◆ Required action ◆
Which lines below hold the word "dimensions"? Copy all of them.

◆ Supplied material ◆
★ ★ ★ ★ ★

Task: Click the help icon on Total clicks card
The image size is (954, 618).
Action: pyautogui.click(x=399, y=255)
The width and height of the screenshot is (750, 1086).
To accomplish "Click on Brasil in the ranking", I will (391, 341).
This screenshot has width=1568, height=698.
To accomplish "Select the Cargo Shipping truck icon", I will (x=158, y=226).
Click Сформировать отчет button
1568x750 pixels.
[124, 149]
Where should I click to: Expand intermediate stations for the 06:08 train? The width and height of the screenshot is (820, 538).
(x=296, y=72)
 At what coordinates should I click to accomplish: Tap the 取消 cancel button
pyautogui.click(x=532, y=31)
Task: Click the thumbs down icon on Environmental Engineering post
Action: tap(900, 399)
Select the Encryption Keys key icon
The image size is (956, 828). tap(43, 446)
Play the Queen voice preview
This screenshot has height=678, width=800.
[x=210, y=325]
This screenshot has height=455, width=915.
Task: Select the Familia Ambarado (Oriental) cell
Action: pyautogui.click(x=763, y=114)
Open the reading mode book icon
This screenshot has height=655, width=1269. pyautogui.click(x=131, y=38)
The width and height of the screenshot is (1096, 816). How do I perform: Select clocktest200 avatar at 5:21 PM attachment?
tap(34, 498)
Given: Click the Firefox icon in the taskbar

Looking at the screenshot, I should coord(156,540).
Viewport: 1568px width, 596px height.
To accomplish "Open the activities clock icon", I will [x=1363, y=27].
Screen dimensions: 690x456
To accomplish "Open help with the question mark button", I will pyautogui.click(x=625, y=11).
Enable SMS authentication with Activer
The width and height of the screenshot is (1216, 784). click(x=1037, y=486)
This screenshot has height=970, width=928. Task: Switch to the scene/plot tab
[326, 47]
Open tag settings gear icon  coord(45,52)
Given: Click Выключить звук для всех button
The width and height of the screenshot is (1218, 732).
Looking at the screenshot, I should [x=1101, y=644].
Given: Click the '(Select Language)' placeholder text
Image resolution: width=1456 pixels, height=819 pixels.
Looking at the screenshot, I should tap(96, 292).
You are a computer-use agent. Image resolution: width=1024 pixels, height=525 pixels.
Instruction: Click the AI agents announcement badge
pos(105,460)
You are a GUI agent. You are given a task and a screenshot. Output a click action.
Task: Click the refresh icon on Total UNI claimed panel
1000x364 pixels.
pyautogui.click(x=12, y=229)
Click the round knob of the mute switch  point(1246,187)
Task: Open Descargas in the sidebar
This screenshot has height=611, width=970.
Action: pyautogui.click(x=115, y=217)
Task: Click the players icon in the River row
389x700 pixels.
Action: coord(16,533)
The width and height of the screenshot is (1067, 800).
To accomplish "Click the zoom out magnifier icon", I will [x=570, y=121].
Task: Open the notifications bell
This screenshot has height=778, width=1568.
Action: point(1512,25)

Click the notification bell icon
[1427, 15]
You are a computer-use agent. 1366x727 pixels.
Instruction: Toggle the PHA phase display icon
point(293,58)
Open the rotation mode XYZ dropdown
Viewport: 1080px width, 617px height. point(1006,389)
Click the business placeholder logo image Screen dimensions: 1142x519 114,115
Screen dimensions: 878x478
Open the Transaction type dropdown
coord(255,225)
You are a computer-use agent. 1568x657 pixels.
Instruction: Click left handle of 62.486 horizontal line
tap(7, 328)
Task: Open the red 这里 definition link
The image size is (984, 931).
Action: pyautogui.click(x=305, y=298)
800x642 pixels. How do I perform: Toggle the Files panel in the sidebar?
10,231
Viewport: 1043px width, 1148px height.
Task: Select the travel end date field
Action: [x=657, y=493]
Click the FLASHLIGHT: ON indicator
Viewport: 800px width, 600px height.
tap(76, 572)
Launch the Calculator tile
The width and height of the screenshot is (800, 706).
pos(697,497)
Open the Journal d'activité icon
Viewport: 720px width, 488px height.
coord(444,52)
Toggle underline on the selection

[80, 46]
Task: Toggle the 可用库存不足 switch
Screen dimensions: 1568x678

★ ★ ★ ★ ★

◆ Response ◆
Screen dimensions: 690x456
Click the business placeholder logo image Screen dimensions: 1142x519 114,115
Screen dimensions: 878x478
Screen dimensions: 1568x678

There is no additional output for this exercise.